Ben aveva profetato Isaia quando intuendo questa insanabile chiusura e lontananza che l’uomo aveva creato rispetto a Dio, secoli prima aveva invocato l’intervento del Signore: “Se tu squarciassi i cieli e scendessi! Davanti a te sussulterebbero i monti.” (Is 63,19)

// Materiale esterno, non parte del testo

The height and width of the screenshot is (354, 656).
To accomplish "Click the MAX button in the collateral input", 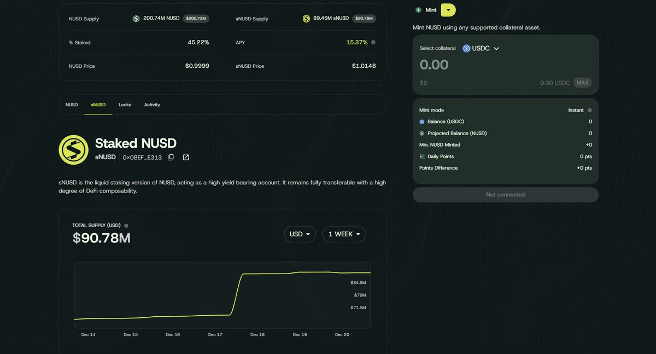I will [x=583, y=82].
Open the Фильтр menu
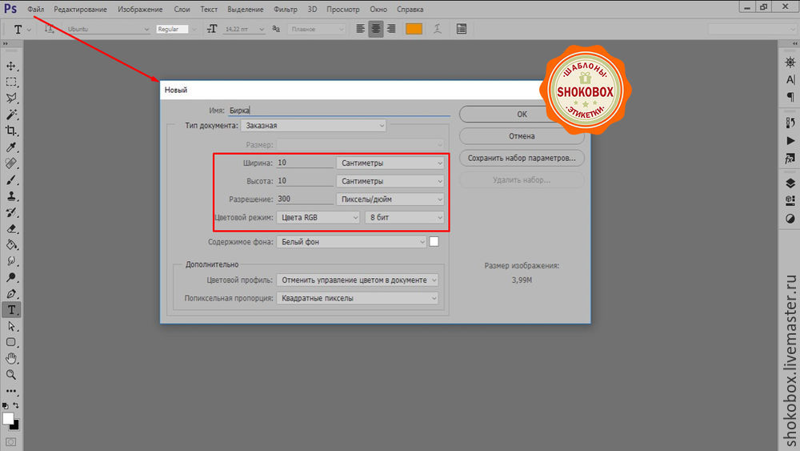This screenshot has width=800, height=451. (285, 8)
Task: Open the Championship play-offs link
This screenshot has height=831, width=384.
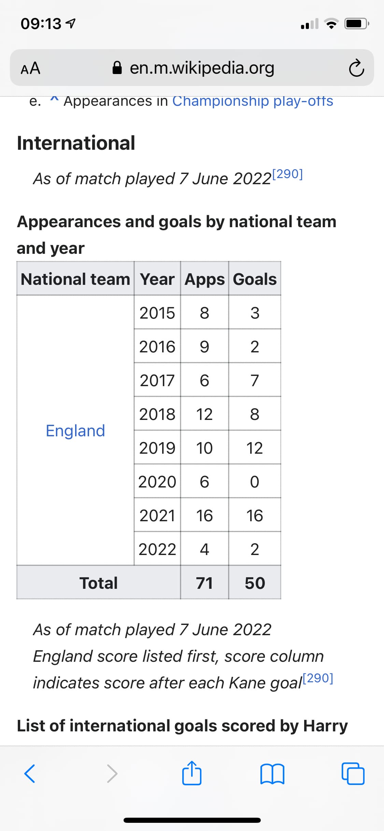Action: tap(253, 101)
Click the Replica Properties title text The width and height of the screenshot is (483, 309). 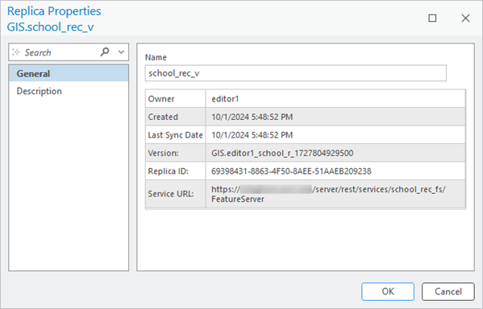tap(54, 11)
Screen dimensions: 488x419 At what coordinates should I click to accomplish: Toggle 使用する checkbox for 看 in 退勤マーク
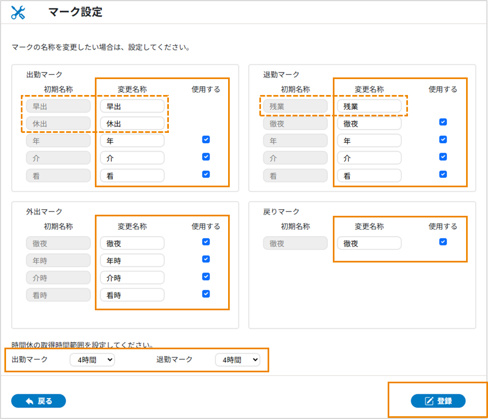tap(443, 175)
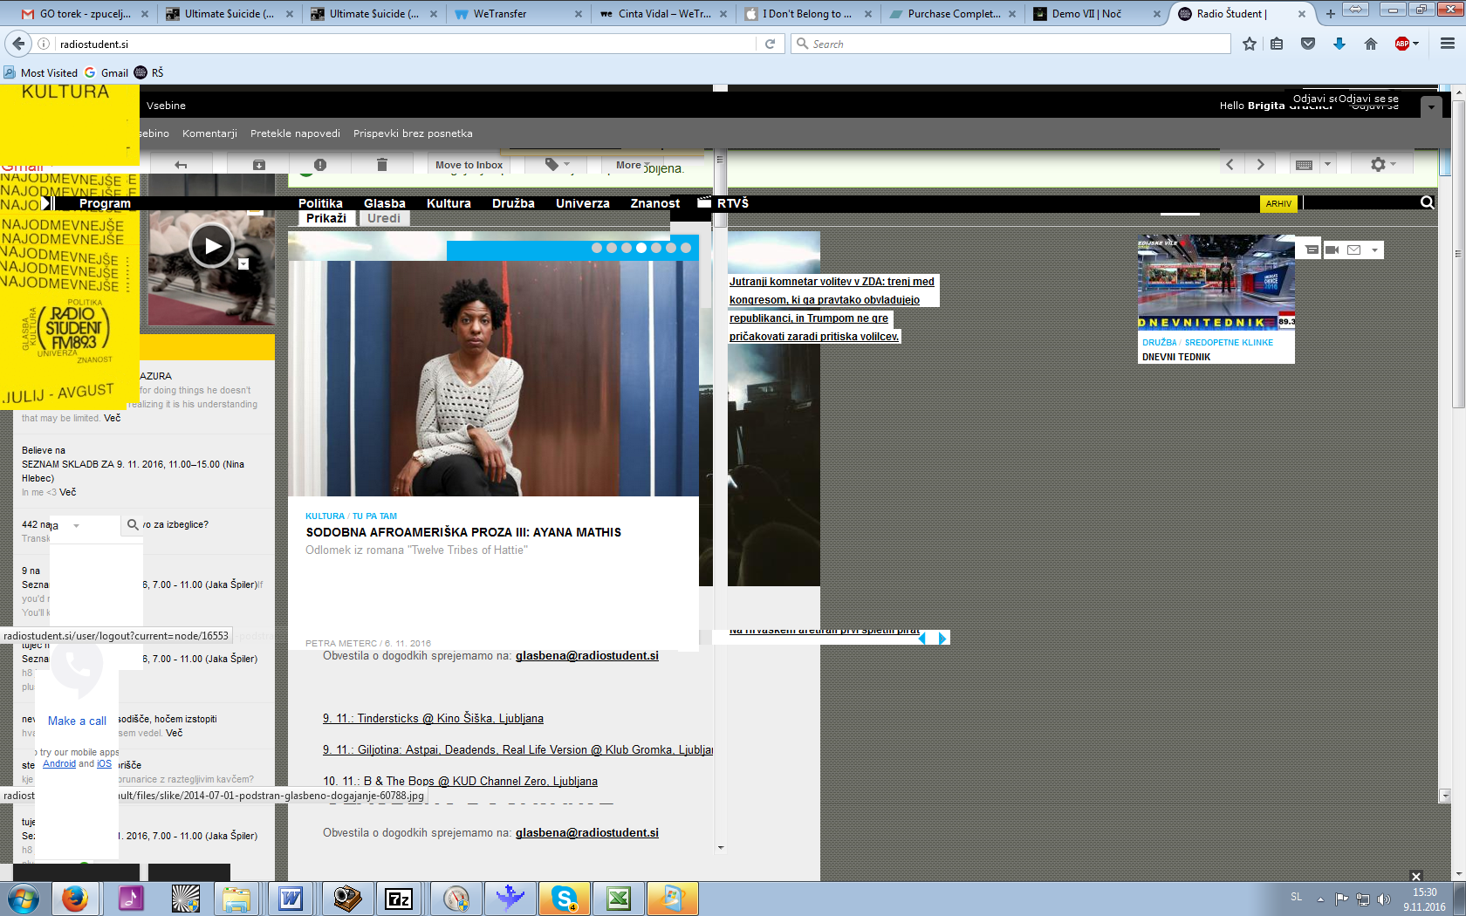This screenshot has height=916, width=1466.
Task: Open the Tindersticks Kino Šiška event link
Action: tap(433, 719)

Solo il Signore poteva scendere, aprire il cielo, e decidere di abbassarsi alla nostra situazione. Significativo che il Giordano è il fiume che scorre più basso tra tutti i fiumi della superficie terrestre, sfociando in un lago a 400 mt sotto il livello del mare, detto appunto Mar Morto. Non era certo l’uomo, con le sue forze, nella condizione di elevarsi alla santità di Dio.
Il Signore discende facendosi uomo, lo abbiamo contemplato nel mistero del Natale. Dio si fa come noi per farci come lui, in forza della sua gratuita benevolenza.

Il Battesimo nel Giordano di Gesù dice che Dio è venuto a colmare ogni distanza, è venuto a riempire ogni lacuna, ad inserire nell’umanità il seme della sua presenza, seme di vita nuova per il mondo.

In quel tempo storicamente dominato dal potere imperiale di Roma, dalla cosiddetta pax romana, il Cristo accende la luce della pace vera e definitiva che come sole che sorge giungerà lungo i secoli ad illuminare ogni uomo e ogni luogo del mondo. Per sempre!